I am trying to extract some data from a website. However, the site has a hierarchical structure. It has a dropdown menu on the top, whose option valueare URLs. Thus, my approaches are:
- find the dropdown box,
- select an option,
- extract some data, and
- repeat Steps 2 to 4 for all available options.
Below is my code, I am able to extract data under the default selected option (the first one). But I got error Message: Element not found in the cache - perhaps the page has changed since it was looked up
. It seems like my browser was not switched to the new page. I tried time.sleep()
or driver.refresh()
, but failed... Any suggestions are appreciated!
###html
<select class="form-control">
<option value="/en/url1">001 Key</option>
<option value="/en/url2">002 Key</option>
</select>
### python code
# select the dropdown menu
select_box = Select(driver.find_element_by_xpath("//select[@class='form-control']"))
# get all options
options = select_box.options
for ele_index, element in enumerate(options):
# select a url
select_box.select_by_index(ele_index)
time.sleep(5)
print element.text
# extract page data
id_comp_html = driver.find_elements_by_class_name('HorDL')
for q in id_comp_html:
print q.get_attribute("innerHTML")
print "============="
update 1 (based on alecxe's solution)
# dropdown menu
select_box = Select(driver.find_element_by_xpath("//select[@class='form-control']"))

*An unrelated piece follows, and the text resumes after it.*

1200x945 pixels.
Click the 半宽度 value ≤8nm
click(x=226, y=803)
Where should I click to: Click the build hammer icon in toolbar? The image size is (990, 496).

options = select_box.options
for ele_index in range(len(options)):
# select a url
select_box = Select(driver.find_element_by_xpath("//select[@class='form-control']"))
print select_box.options[ele_index].text
select_box.select_by_index(ele_index)
# print element.text
# print "======"
driver.implicitly_wait(5)
id_comp_html = driver.find_elements_by_class_name('HorDL')
for q in id_comp_html:
print q.get_attribute("innerHTML")
print "============="
Your select_box
and element
references got stale, you have to "re-find" the select element while operating the option indexes inside the loop:
# select the dropdown menu
select_box = Select(driver.find_element_by_xpath("//select[@class='form-control']"))
# get all options
options = select_box.options
for ele_index in range(len(options)):
# select a url
select_box = Select(driver.find_element_by_xpath("//select[@class='form-control']"))
select_box.select_by_index(ele_index)
# ...
element = select_box.options[ele_index]
You might also need to navigate back after selecting an option and extracting the desired data. This can be done via driver.back()
.